:: TASK DETAILS ::
Find the line with "Where should I" in the data below. Repeat it and every line after it exactly, but not the pictures.

::::::

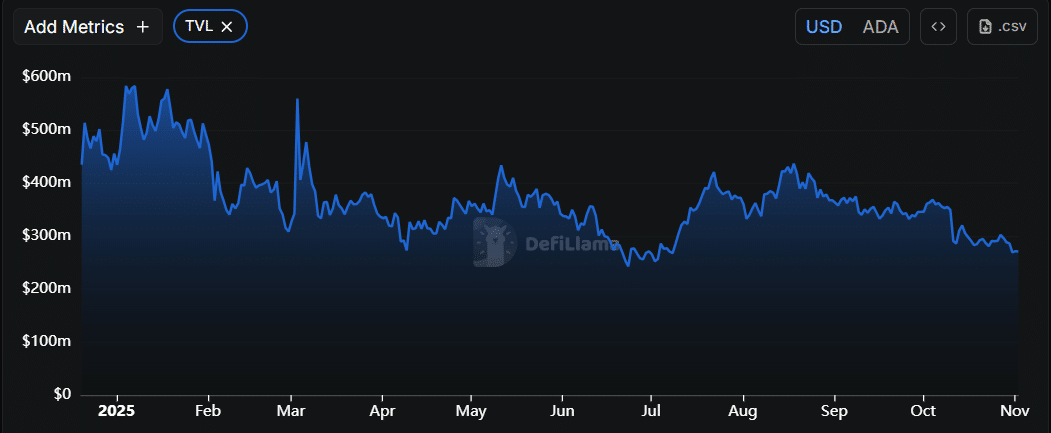Click the final data point at Nov
The image size is (1051, 433).
[x=1016, y=251]
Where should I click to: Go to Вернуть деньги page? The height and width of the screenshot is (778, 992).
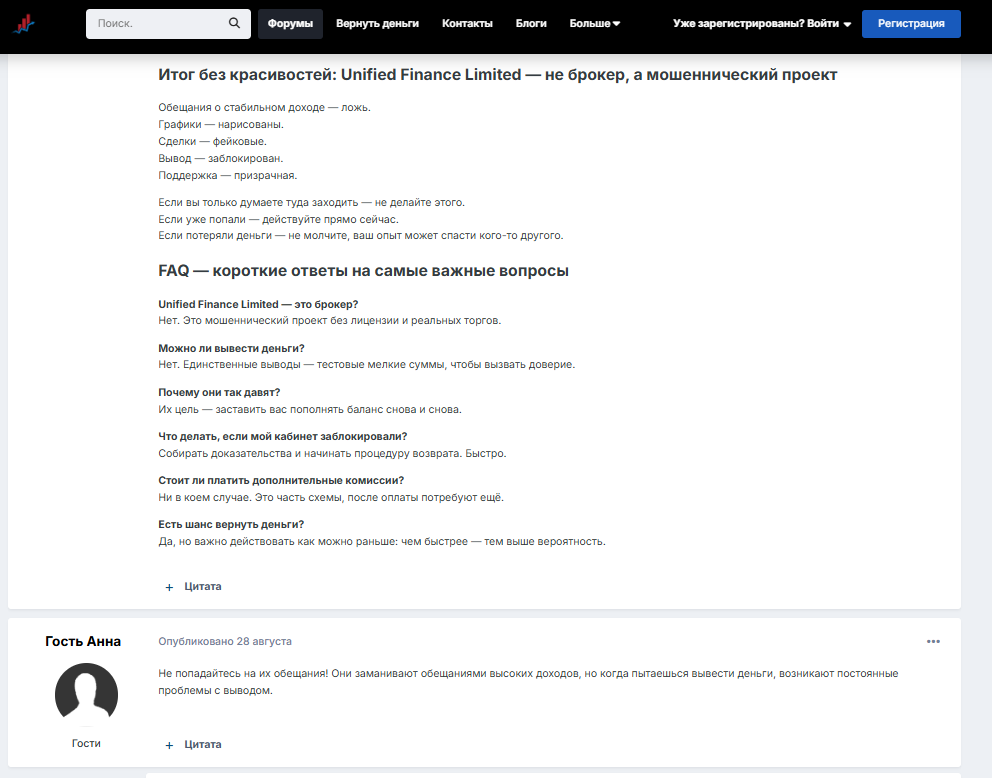point(377,23)
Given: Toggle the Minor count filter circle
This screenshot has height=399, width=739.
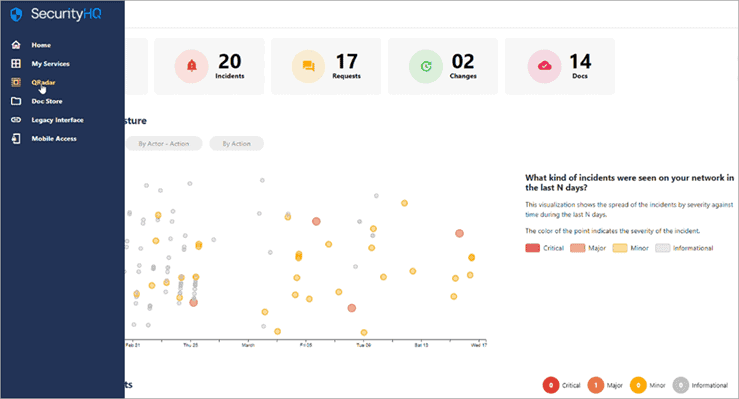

::::::

:: SOLUTION TO THE EXERCISE ::
Where should I click to: Go to Вернуть деньги page? The height and width of the screenshot is (778, 992).
point(377,23)
Given: Toggle the Minor count filter circle
This screenshot has height=399, width=739.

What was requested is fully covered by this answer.